Have you ever seen a show where a performer starts rolling around on the ground or runs across the stage and their shoe comes off? Would not have happened if their shoes had an ankle strap.
Practice Makes Perfect (Strut)
And by now, you’re reading this article on your smartphone, clutching a pair of red wedges, and pretending to put on one of those gross nylon try-on footies while the store employee watches when your brain drifts to that GIF of the little girl falling over in her mom’s heels, or that GIF of the model twisting her ankle in stilettos or that GIF– why are there so many GIFs of high heel accidents?
Calm down. Put on the heels. Walk up and down the aisles a few times. Pretend to be Naomi Campbell or RuPaul or Jared Leto. Do you feel secure? Stable? Sexy? Then lay down your mama’s credit card, because you’re still paying off that black dress/black cardigan combo you splurged on last week. (After all, you’ll be wearing it for years and years and years.)
It may be tempting to break out those heels right away at that big audition or showcase, but practice in the safety of your own home first. Walk around your house and get acclimated so you don’t bite it when you ask for a suggestion.
Be Womanly (If You Want)
My favorite part about wearing heels on stage is that it reminds the audience that you’re a woman. Admittedly, wearing heels is a pretty basic way to show your womanhood, but it’s a simple and cheap one that doesn’t require a pelvic exam.
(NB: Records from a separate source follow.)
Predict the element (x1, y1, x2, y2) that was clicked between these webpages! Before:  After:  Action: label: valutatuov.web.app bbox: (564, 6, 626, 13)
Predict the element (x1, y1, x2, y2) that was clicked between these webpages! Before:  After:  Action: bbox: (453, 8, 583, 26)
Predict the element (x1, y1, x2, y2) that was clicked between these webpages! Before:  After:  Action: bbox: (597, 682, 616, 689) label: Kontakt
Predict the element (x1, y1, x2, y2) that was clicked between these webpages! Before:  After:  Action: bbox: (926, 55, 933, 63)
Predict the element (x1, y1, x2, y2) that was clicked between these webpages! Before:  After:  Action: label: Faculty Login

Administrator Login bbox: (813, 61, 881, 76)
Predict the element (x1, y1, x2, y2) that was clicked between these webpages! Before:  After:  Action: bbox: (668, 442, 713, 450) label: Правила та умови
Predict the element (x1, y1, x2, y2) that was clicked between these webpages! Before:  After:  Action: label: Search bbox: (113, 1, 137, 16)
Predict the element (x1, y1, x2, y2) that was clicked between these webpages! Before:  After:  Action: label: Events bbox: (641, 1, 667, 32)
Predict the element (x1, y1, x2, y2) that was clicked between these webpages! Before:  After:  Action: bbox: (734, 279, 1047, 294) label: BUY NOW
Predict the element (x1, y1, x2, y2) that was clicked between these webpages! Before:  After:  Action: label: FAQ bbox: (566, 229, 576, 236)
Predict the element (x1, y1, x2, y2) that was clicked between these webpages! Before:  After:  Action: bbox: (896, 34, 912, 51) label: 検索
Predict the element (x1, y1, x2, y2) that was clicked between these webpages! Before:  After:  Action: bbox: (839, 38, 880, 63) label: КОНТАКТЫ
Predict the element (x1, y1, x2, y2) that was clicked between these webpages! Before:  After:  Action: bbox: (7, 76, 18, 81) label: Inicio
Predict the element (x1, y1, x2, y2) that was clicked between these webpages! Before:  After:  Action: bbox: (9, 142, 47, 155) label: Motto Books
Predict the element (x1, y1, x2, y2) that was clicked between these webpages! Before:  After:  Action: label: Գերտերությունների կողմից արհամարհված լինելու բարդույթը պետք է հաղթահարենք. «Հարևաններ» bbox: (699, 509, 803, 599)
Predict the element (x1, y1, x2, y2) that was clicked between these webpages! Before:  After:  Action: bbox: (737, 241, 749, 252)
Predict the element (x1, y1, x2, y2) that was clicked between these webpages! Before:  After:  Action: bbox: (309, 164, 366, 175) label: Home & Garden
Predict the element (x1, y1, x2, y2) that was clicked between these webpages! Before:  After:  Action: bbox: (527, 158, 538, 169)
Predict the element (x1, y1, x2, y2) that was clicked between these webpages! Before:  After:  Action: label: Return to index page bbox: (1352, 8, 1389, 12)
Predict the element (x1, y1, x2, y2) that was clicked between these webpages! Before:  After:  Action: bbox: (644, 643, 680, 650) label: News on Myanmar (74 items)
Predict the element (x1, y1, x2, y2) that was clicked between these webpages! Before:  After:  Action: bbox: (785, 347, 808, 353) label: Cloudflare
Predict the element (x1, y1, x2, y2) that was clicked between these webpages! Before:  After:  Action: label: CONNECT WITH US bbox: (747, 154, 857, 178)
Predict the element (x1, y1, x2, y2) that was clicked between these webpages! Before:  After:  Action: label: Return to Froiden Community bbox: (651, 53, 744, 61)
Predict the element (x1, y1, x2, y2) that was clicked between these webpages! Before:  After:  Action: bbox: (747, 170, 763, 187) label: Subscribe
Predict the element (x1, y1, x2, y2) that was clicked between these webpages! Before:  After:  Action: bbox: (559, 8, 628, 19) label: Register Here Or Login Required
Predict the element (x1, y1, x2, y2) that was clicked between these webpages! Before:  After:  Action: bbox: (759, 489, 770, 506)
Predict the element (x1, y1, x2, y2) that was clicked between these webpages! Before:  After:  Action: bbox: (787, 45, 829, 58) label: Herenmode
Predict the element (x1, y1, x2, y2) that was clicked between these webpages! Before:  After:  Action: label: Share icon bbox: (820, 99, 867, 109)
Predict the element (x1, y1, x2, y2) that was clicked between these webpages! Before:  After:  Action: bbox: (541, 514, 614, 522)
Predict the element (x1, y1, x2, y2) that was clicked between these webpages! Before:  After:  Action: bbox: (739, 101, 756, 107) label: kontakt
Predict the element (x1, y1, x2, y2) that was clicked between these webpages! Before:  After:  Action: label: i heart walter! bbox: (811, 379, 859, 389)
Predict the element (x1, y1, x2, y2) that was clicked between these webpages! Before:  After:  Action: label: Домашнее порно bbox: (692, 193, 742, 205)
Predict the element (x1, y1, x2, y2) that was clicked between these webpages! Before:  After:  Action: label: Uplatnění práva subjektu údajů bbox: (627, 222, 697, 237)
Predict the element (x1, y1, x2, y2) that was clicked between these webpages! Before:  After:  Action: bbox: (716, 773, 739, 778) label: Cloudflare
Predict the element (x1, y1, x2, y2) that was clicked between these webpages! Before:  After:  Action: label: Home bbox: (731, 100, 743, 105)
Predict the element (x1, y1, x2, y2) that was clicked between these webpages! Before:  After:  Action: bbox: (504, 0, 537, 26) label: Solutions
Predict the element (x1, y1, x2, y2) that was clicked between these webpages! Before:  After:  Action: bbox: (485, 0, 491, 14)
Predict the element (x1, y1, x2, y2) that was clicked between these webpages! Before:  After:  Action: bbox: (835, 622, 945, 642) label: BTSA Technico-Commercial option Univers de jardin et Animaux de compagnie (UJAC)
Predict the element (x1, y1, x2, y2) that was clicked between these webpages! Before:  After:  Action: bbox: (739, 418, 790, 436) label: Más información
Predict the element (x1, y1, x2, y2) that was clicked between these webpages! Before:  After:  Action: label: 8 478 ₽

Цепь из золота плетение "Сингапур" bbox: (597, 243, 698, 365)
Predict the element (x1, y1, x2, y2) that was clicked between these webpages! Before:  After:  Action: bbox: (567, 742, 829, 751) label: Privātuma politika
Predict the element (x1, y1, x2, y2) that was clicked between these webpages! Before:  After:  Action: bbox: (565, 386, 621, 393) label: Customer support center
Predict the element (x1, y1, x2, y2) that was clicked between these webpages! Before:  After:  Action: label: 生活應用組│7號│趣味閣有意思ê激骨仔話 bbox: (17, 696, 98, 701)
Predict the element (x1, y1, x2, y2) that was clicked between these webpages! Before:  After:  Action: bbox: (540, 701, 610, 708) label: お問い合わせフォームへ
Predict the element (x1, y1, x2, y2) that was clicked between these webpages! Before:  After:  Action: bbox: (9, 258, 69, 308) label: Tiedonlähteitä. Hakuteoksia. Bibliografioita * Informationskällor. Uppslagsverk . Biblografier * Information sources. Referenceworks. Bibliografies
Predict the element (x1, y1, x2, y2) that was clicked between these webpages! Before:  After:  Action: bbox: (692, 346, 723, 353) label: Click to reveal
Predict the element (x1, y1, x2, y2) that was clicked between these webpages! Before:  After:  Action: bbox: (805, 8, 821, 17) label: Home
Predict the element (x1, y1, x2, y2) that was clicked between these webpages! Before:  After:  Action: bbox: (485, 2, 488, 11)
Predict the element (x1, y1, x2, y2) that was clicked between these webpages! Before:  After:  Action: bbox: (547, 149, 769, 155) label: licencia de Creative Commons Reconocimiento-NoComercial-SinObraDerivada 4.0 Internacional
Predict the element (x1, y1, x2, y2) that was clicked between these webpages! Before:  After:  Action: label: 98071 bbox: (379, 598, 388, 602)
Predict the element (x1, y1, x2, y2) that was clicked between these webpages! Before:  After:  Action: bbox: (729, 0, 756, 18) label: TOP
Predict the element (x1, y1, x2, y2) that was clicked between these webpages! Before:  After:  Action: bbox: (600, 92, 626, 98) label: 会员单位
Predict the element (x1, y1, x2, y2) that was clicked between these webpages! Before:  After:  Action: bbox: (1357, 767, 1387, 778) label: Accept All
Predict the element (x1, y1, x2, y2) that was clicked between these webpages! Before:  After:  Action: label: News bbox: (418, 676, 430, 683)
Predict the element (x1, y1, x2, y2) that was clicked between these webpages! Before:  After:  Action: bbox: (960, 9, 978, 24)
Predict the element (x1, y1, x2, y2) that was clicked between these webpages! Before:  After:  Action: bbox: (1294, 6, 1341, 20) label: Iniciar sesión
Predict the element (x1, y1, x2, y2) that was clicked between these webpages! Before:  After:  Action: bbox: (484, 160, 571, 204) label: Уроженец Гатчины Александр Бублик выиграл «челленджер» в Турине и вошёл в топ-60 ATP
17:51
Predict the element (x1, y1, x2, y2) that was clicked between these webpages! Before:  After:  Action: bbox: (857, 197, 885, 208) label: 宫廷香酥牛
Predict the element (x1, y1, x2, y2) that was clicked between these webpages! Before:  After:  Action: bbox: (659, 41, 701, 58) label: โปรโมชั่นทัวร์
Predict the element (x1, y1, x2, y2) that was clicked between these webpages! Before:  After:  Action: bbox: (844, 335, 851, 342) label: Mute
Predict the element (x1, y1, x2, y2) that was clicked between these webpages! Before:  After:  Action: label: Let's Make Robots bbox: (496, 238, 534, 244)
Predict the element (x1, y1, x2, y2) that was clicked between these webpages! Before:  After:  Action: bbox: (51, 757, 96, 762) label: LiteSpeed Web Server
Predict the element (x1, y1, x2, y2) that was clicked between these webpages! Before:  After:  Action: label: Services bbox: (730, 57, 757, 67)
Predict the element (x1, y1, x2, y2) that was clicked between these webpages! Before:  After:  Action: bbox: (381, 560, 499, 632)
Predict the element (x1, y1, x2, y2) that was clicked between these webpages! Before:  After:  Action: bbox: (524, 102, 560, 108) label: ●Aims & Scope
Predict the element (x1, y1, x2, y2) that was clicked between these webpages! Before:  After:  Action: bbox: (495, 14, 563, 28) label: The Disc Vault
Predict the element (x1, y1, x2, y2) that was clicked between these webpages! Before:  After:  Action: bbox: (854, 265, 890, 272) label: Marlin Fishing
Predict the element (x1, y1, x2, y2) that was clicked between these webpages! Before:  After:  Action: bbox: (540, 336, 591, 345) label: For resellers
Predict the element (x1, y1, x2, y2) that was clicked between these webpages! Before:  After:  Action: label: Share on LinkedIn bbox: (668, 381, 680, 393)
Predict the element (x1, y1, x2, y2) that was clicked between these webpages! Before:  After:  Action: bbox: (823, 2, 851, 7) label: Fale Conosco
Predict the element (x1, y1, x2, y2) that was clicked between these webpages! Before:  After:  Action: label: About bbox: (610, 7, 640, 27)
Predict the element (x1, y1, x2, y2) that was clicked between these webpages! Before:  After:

In the wise words of (one of) Don Draper’s (infinite) mistress, Bobbie Barrett, “No one will tell you this, but you can't be a man. Don't even try. Be a woman. It's powerful business, when done correctly.”
Women’s bodies are different; the way we see the world is different. We have a unique comedic point of view just based on the fact that society demands we wear dresses and make-up and heels.
Why not strap on the things that are meant to turn us into docile sexpots and be rowdy and powerful and impossible to ignore on stage instead?